WORK INSTRUCTION: Extend the Table One vignette below, continuing from its final line in the same style.

***** PROVIDED TEXT *****

Table One and Demographic Reporting
Source:vignettes/redcap/04-table-one-demographics.Rmd
04-table-one-demographics.RmdTable One and Demographic Reporting with Sardine
This vignette demonstrates how to generate publication-ready descriptive statistics tables (commonly called “Table 1”) and demographic summaries from REDCap data using the sardine package.
What is Table One?
Table One is typically the first table in a research manuscript that presents: - Baseline characteristics of study participants - Summary statistics (n, %, mean, SD, median, IQR) - Comparisons between groups (optional) - Statistical test results (optional)
The generate_table_one() function automates this process
with flexible options for variable selection, stratification,
statistical testing, and output formatting.
Project Setup
# Load environment and create project
load_env()
project <- redcap_project()
# View project structure
project$info()Basic Table One
All Variables (Default)
The simplest approach includes all non-ID fields:
# Generate table with all variables
table_one <- generate_table_one(project)
print(table_one)Example output:
Table 1: Baseline Characteristics
Total N: 150
Variable Type Overall
--------------------------------------------------------
N 150
Age (years) Mean (SD) 42.3 (12.5)
Missing n (%) 3 (2.0%)
Gender n = 150
Male n (%) 85 (56.7%)
Female n (%) 65 (43.3%)
BMI (kg/m²) Mean (SD) 26.4 (4.8)
Missing n (%) 8 (5.3%)
Systolic BP (mmHg) Mean (SD) 128.5 (15.2)
Smoking Status n = 150
Never n (%) 90 (60.0%)
Former n (%) 35 (23.3%)
Current n (%) 25 (16.7%)
Note: The table includes an N row at the top and a Type column indicating the statistic type (Mean (SD), Median [IQR], or n (%)).
Selected Variables
Choose specific variables to include:
# Select specific variables for the table
table_one <- generate_table_one(
project,
vars = c("age", "gender", "bmi", "systolic_bp", "smoking_status", "education")
)
print(table_one)Filtering Data
Basic Filtering
Apply filters to include only relevant participants:
# Exclude withdrawn participants
table_one <- generate_table_one(
project,
filter = "withdrawn != 1"
)

***** EXTRACTED DATA *****

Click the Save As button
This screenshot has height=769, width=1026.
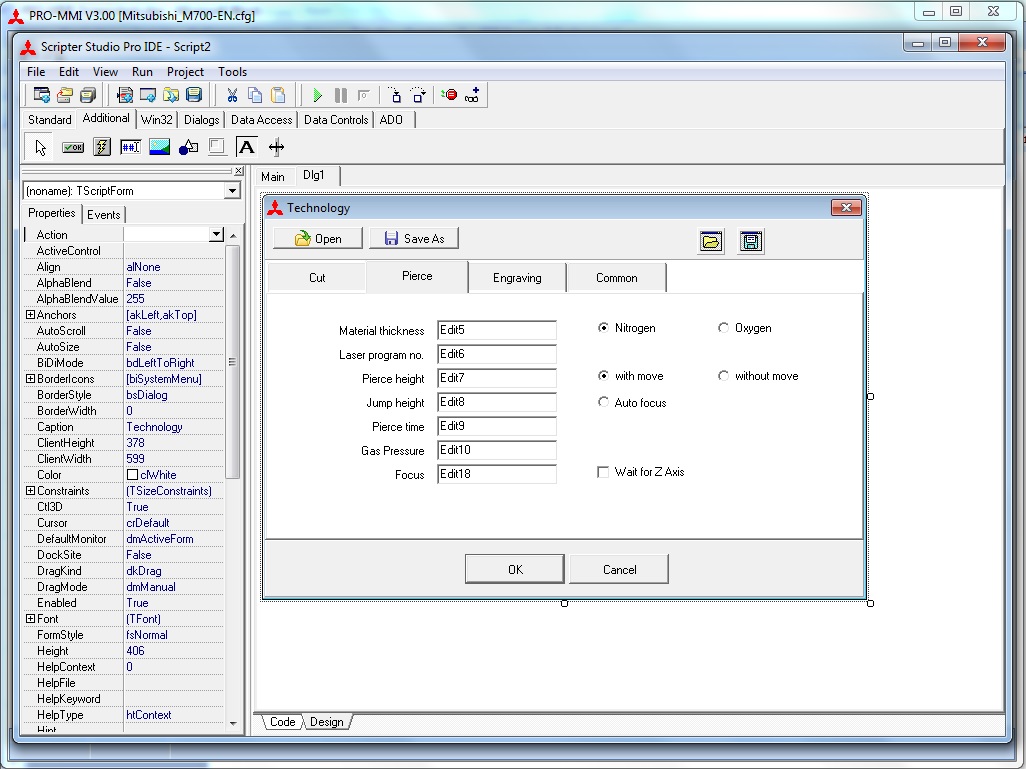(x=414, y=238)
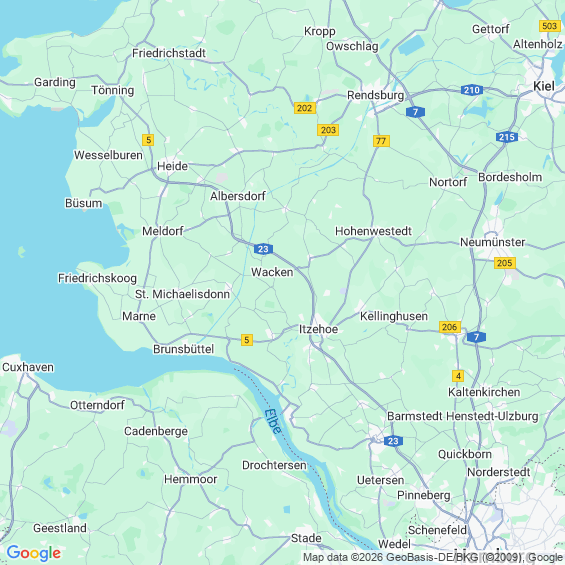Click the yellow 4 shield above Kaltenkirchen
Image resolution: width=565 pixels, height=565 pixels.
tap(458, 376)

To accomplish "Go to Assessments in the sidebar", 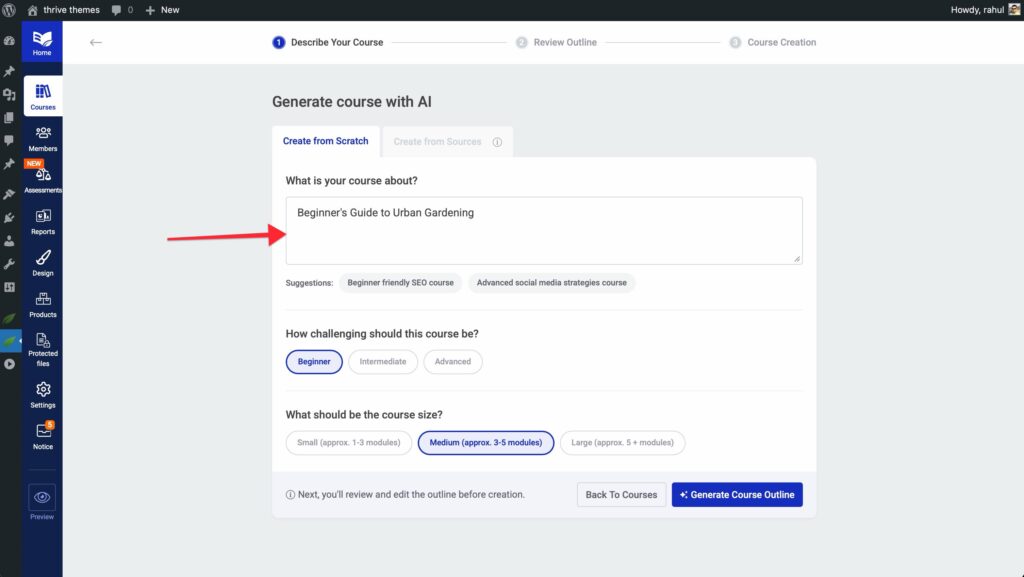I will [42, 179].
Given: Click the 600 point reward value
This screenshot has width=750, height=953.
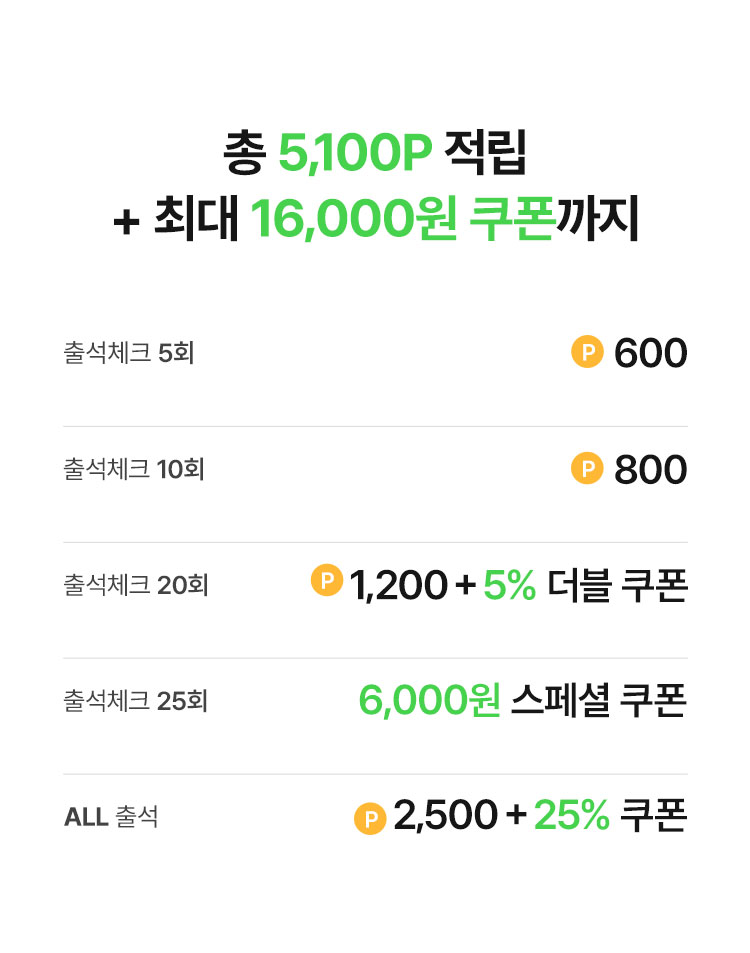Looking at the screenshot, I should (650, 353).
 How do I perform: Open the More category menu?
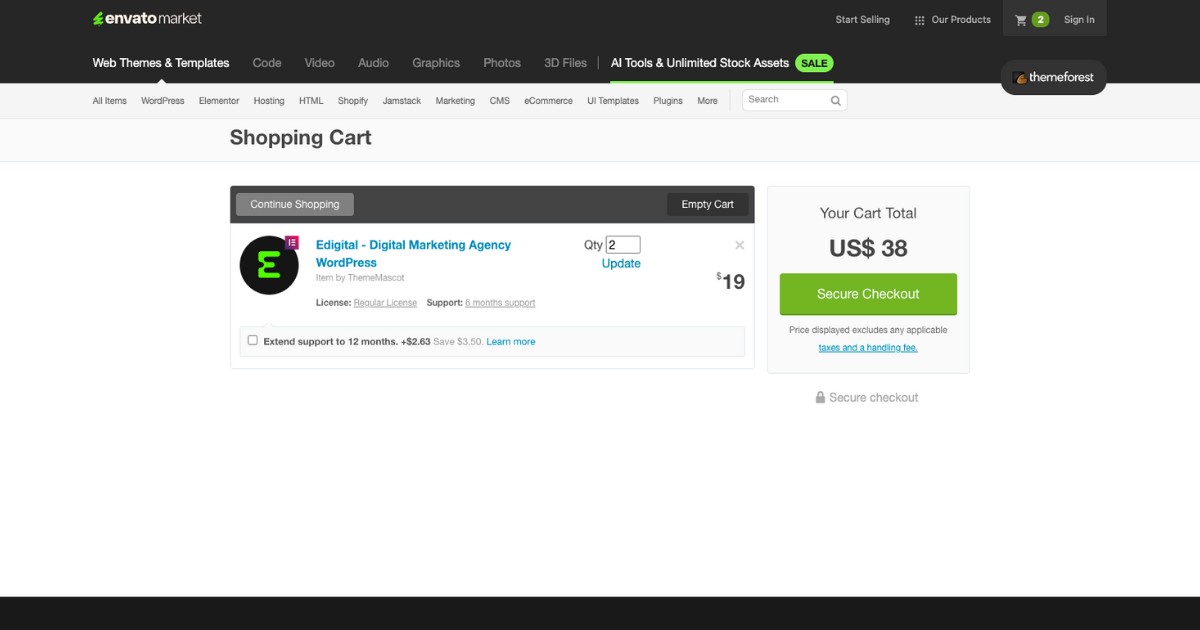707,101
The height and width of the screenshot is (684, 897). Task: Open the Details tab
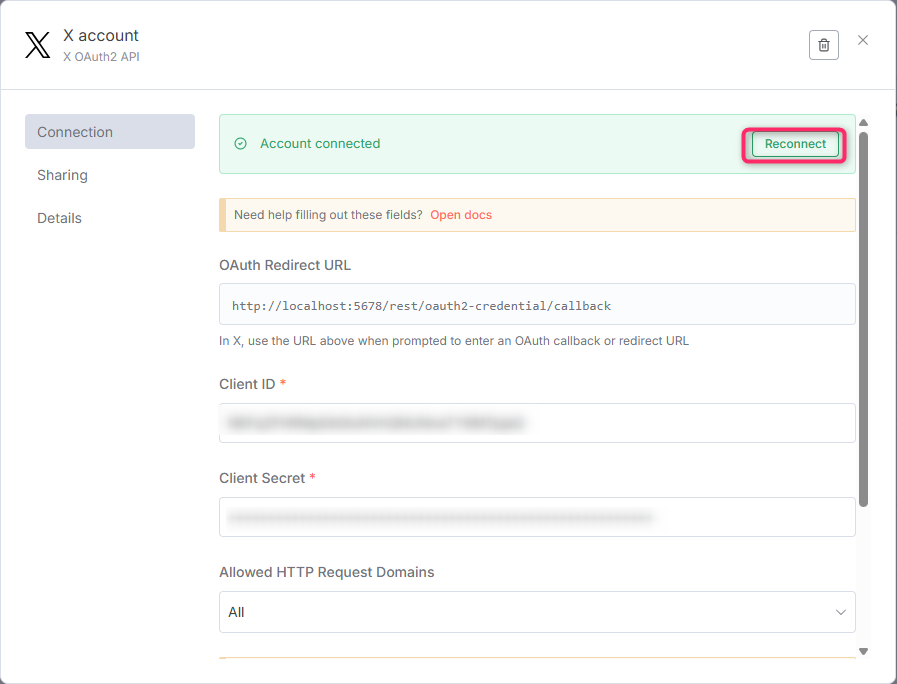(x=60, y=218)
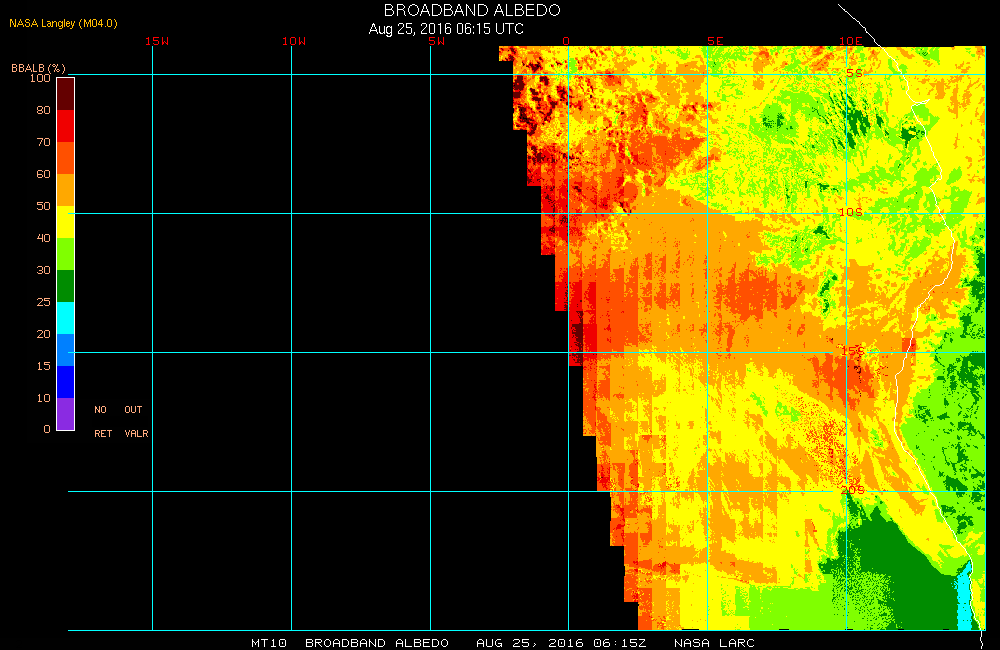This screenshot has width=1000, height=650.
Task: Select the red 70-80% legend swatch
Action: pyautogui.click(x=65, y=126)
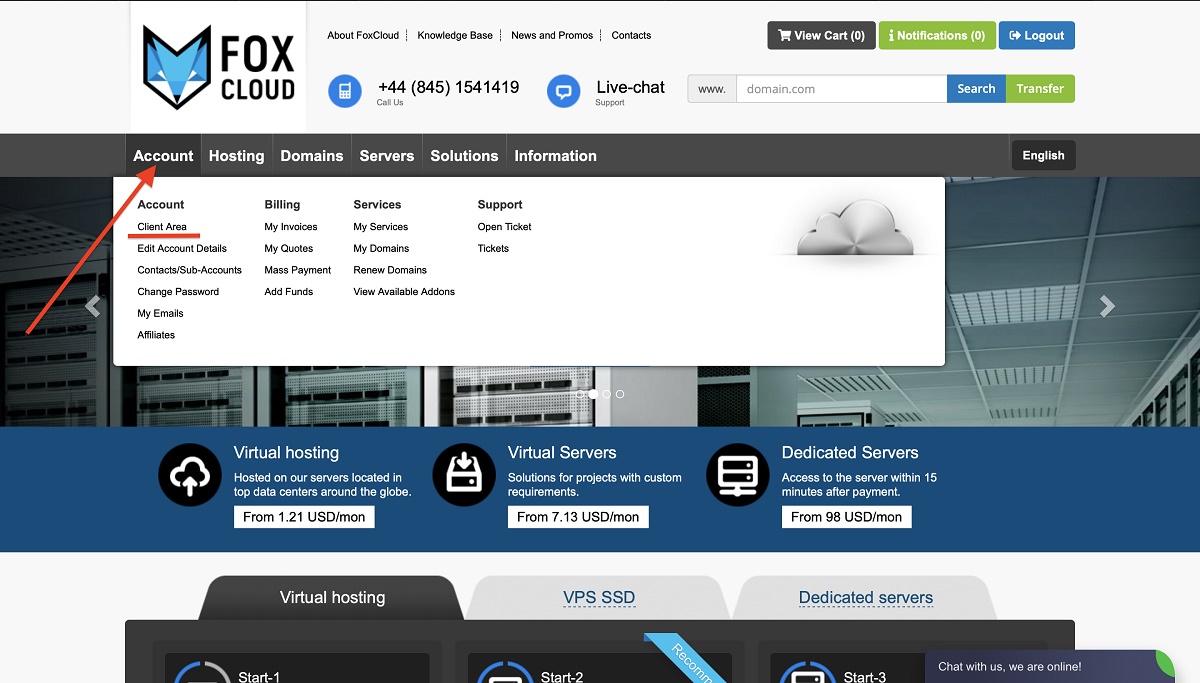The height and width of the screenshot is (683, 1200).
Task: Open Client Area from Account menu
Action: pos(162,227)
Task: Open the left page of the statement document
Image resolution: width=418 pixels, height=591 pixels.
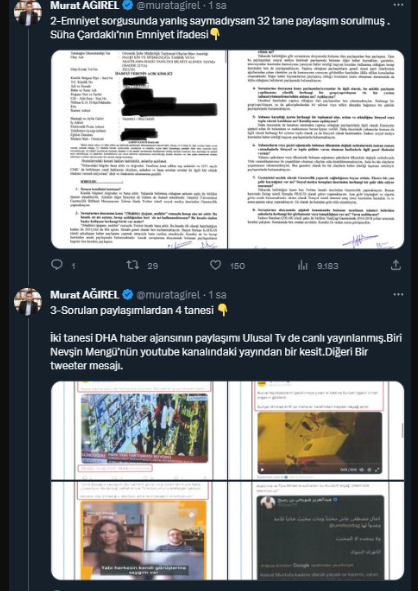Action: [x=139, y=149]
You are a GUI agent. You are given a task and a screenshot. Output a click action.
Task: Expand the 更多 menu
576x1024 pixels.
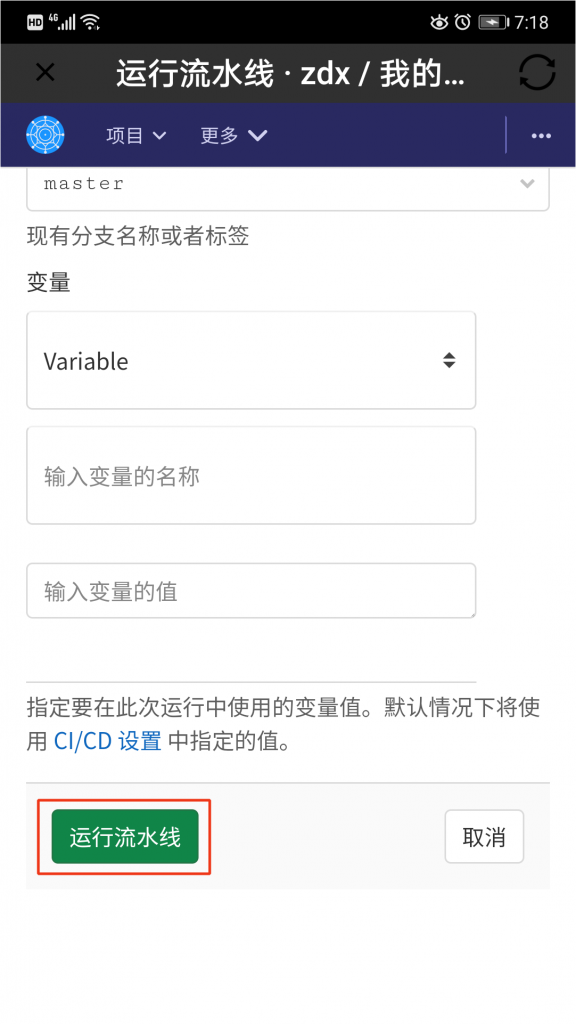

*****

ANSWER TO THIS PROBLEM:
print(table_one)Multiple Filters
Combine multiple conditions (all must be TRUE):
# Multiple inclusion criteria
table_one <- generate_table_one(
project,
vars = c("age", "gender", "bmi", "baseline_score"),
filter = c(
"withdrawn != 1", # Not withdrawn
"consent_complete == 1", # Consent completed
"age >= 18", # Adult participants
"baseline_complete == 2" # Baseline assessment complete
)
)
print(table_one)The function will report how many records were retained after filtering:
ℹ Filtered from 200 to 150 records (75.0% retained)
Stratified Tables (Group Comparisons)
Simple Stratification
Compare characteristics between groups:
# Compare treatment groups
table_one <- generate_table_one(
project,
vars = c("age", "gender", "bmi", "baseline_score"),
strata = "treatment_group"
)
print(table_one)Example output:
Table 1: Baseline Characteristics by Treatment Group
Variable Type Control Treatment
----------------------------------------------------------------------
N 75 75
Age (years) Mean (SD) 42.1 (12.8) 42.5 (12.2)
Gender n = 75 n = 75
Male n (%) 42 (56.0%) 43 (57.3%)
Female n (%) 33 (44.0%) 32 (42.7%)
BMI (kg/m²) Mean (SD) 26.2 (4.7) 26.6 (4.9)
Baseline Score Mean (SD) 65.3 (8.2) 64.8 (8.5)
With Statistical Tests
Add p-values to assess group differences:
# Include statistical tests
table_one <- generate_table_one(
project,
vars = c("age", "gender", "bmi", "smoking_status", "baseline_score"),
strata = "treatment_group",
test = TRUE,
test_type = "auto" # Automatic test selection
)
print(table_one)Output includes p-values:
Variable Type Control Treatment P-value
-----------------------------------------------------------------------------------
N 75 75
Age (years) Mean (SD) 42.1 (12.8) 42.5 (12.2) 0.843
Gender n = 75 n = 75 0.867
Male n (%) 42 (56.0%) 43 (57.3%)
Female n (%) 33 (44.0%) 32 (42.7%)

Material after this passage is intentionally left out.